Steve Estes
Steve Estes

Reputation: 123

Multi-column join + aggregate subquery resulting in infinite run time

I thought I knew what I was doing with queries, but this has more-or-less ruined my 4th of July holiday so I think it's high time to ask for help. I imagine it's something trivial and obvious but it's escaping me for now.

I've got 3 tables in question here:

prod_account_details => 538k records

line_number PK,
acct_id integer, -- nearly unique, but not quite; acct_id PLUS address is unique
address varchar(100),
entity_name varchar(100),
(... a few other fields ...)

Indexes: btree on acct_id, hash on address, also btree on (acct_id, address).

prod_customer_profiles => 532k records, nearly 1:1 with account details

acct_id integer, -- corresponds to account_details.acct_id
match_input_address varchar(100), -- corresponds to account_details.address
(... lots of other fields ...)

Indexes: btree on acct_id, hash on match_input_address, also btree on (acct_id, match_input_address).

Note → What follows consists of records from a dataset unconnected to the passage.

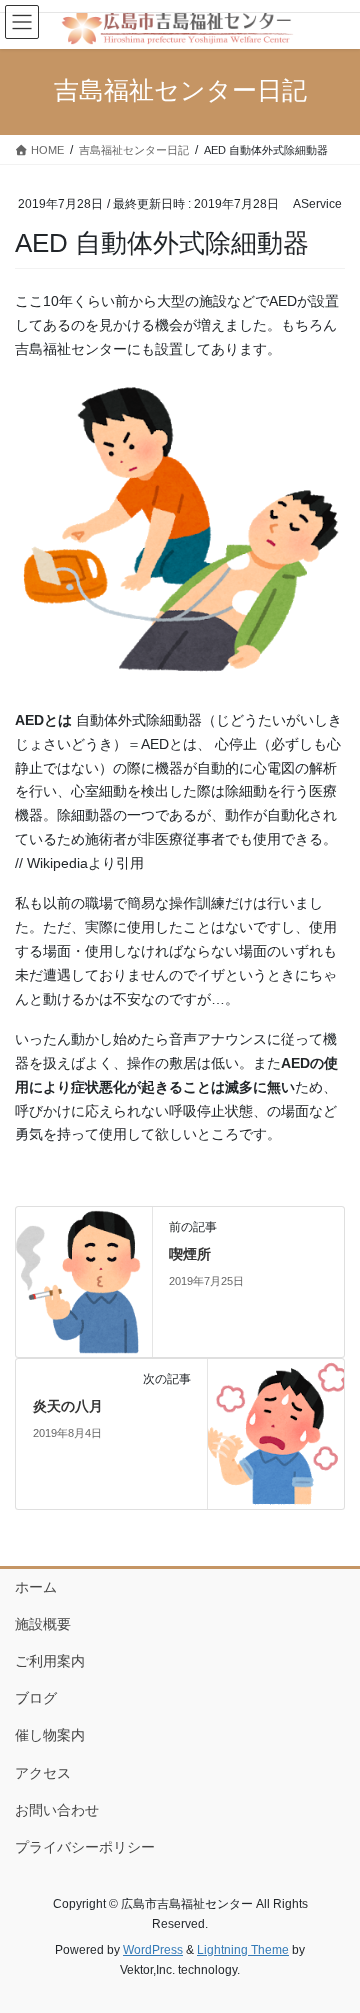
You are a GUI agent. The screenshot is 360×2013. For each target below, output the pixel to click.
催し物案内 (50, 1735)
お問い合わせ (57, 1810)
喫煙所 (190, 1254)
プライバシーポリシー (85, 1847)
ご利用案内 (50, 1661)
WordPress (153, 1950)
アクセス (43, 1773)
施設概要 (43, 1624)
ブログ (36, 1698)
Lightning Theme (243, 1950)
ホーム (36, 1587)
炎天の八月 (68, 1406)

prod_billing_letters => 518k records, 1:M with account_details (covering ~181k acct_ids)

line_number PK,
acct_id integer, -- FK to account_details, not formally via constraint but semantically
(... a few other fields ...)

Indexes: btree on acct_id.

--- Queries ---

So firstly, what works:

(1)

SELECT ad.acct_id, ad.entity_name, ad.address, acx.flag_infobase_match
FROM prod_account_details ad
INNER JOIN prod_customer_profiles acx ON ad.acct_id = acx.acct_id 
    AND ad.address = acx.match_input_address;

That returns the 532k matched records in 3.0 seconds.

Now if we INNER join to the billing_letters table via a grouped subquery:

(2)

SELECT ad.acct_id, ad.entity_name, ad.address, acx.flag_infobase_match, dl.num_records AS dl_count
FROM prod_account_details ad
    INNER JOIN prod_customer_profiles acx ON ad.acct_id = acx.acct_id 
        AND ad.address = acx.match_input_address
    INNER JOIN (SELECT count(*) AS num_records, acct_id FROM prod_billing_letters GROUP BY acct_id ) dl ON ad.acct_id = dl.acct_id;

That it returns fine too, 161k records in 1.3 seconds.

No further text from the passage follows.